Page excerpt:
----

Due to the long history of cultivation and dispersal of Z. mauritiana, the species occupies a large geographical area (Hooker, 1875; Macoboy, 1982; Pareek, 1983; Parsons & Cuthbertson, 1992). Whilst it is generally reported that Z. mauritiana is native to the Indo-Malaysian region, which extends from the Indian subcontinent to Southeast Asia, Malaysia and Western Indonesia; and it has also been reported to be native to East Africa (Gupta, 1993; Navie, 2004; Pareek, 1983; Parsons & Cuthbertson, 1992). In these regions, Z. mauritiana is often found growing as a horticulturally important plant or a wild growing plant that has escaped cultivation (Anderson, 1993; Jamadar et al., 2009; Navie, 2004). It can be found growing across a wide range of regions from arid and semi-arid landscapes to areas with altitudes of up to 1500 m (Gupta, 1993; Hocking, 1993).

6.2 Introduced regions

As previously noted, Z. mauritiana has been widely introduced to several countries around the world due to its agricultural and horticultural importance and reported pharmaceutical properties (Oshima et al., 2015; Paudel et al., 2023; Prakash et al., 2021; Wunderlin et al., 2021). As a consequence, the species can now be found growing as a cultivated crop or a wild-growing plant across Africa, Asia, North and South America and Oceania (Figure 2). In particular, Z. mauritiana has now been reported as an invasive plant and has spread across several regions within Australia, Egypt, Fiji, Kenya, Iran, Italy, Malaysia, Mozambique, Myanmar, Papua New Guinea, Philippines, Senegal, Spain, Syria, the USA, Zambia and Zimbabwe (Oshima et al., 2015; Pareek, 1983; Weeds Australia, 2023; Wunderlin et al., 2021). The exact year of introduction into these countries is often unknown, although it is believed that the species was introduced into many of these countries during the late 1800s to early 1900s (Weeds Australia, 2023).

----

Source material:
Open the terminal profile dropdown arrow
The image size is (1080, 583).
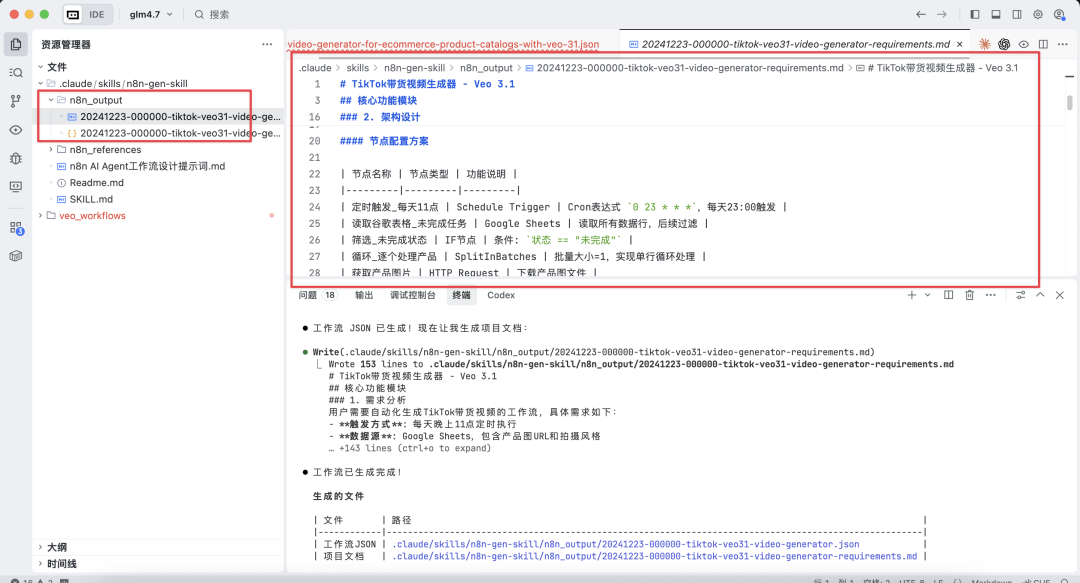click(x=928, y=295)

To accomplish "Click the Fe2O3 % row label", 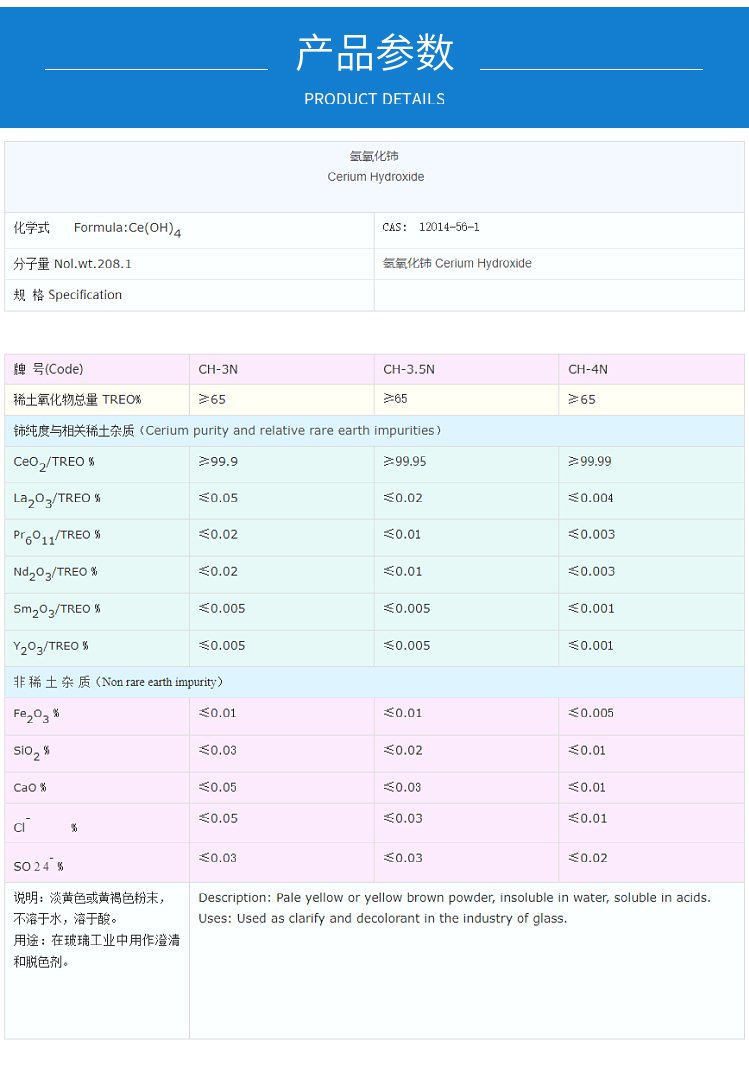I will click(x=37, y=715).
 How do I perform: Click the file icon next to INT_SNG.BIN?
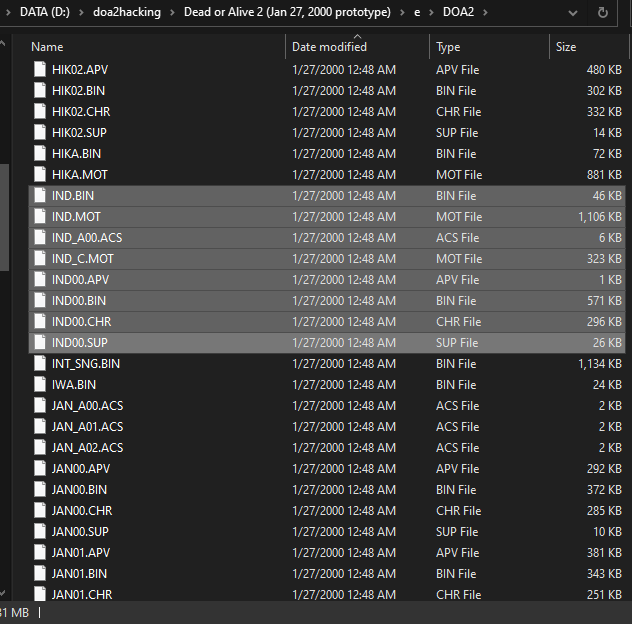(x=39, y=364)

----

Problems to work on:
(1) According to the Z. mauritiana passage, when is the species believed to have been introduced into many of the countries where it is now invasive?
(2) Please carry on the Z. mauritiana passage, starting after its last sentence.
You will not need the records for this work.

Your written answers:
(1) During the late 1800s to early 1900s.

(2)
With reference to Australia, Z. mauritiana was purposely introduced into several mining towns across the Northern Territory, Western Australia and Queensland, as a cheap and easy-to-grow food resource (Anderson, 1993; Calvert, 1999; Kleinschmidt & Johnson, 1987). Soon after its introduction, the species was reported to quickly and uncontrollably spread and infest an area of approximately 200 000 ha (Grice, 1998; Hussey et al., 1997; Weeds Australia, 2023). Although Z. mauritiana is mostly restricted to tropical Australia or along waterways, its spread to other regions has been facilitated by a wide diversity of animals that feed on its fruit and unintentionally disperse its seeds across the landscape (Grice, 1996; Hussey et al., 1997; Parsons & Cuthbertson, 1992; Smith, 1957; Weeds Australia, 2023; Wilson, 2000).

Within Ethiopia, Fiji, Zambia, Zimbabwe and several countries across South-East Asia, Z. mauritiana commonly invades agricultural landscapes, roadsides and disturbed areas (Mungate et al., 2018). It is believed that many of the waste products of the fruit, which include its inedible seed, are thrown out, and often establish along roadsides and wastelands (Grice, 1996; Mungate et al., 2018). Z. mauritiana has been reported as one of the earliest domesticated fruit trees around the world and was commonly introduced to several remote mining towns as a cheap and easy-to-grow food resource (Mungate et al., 2018; Paudel et al., 2023).

8.1 Growth and development

Z. mauritiana can live for over 20 years as a wild-growing plant, although research suggests that the species may live for longer in some regions (Grice, 2002). It can reproduce asexually through the development of vegetative reproduction from its underground root system and sexually with the development of its seeds (Anderson, 1993; Pareek, 1983; Weber, 2003). The root system of Z. mauritiana contains a substantial storage of non-structural carbohydrates and is highly drought resistant with the capacity to exhibit osmotic adjustments when soil water moisture is low (Pareek, 1983). These characteristics allow the species to easily produce new shoots and increase its longevity and fitness when soil moisture is low (Arndt et al., 2000; Pareek, 1983).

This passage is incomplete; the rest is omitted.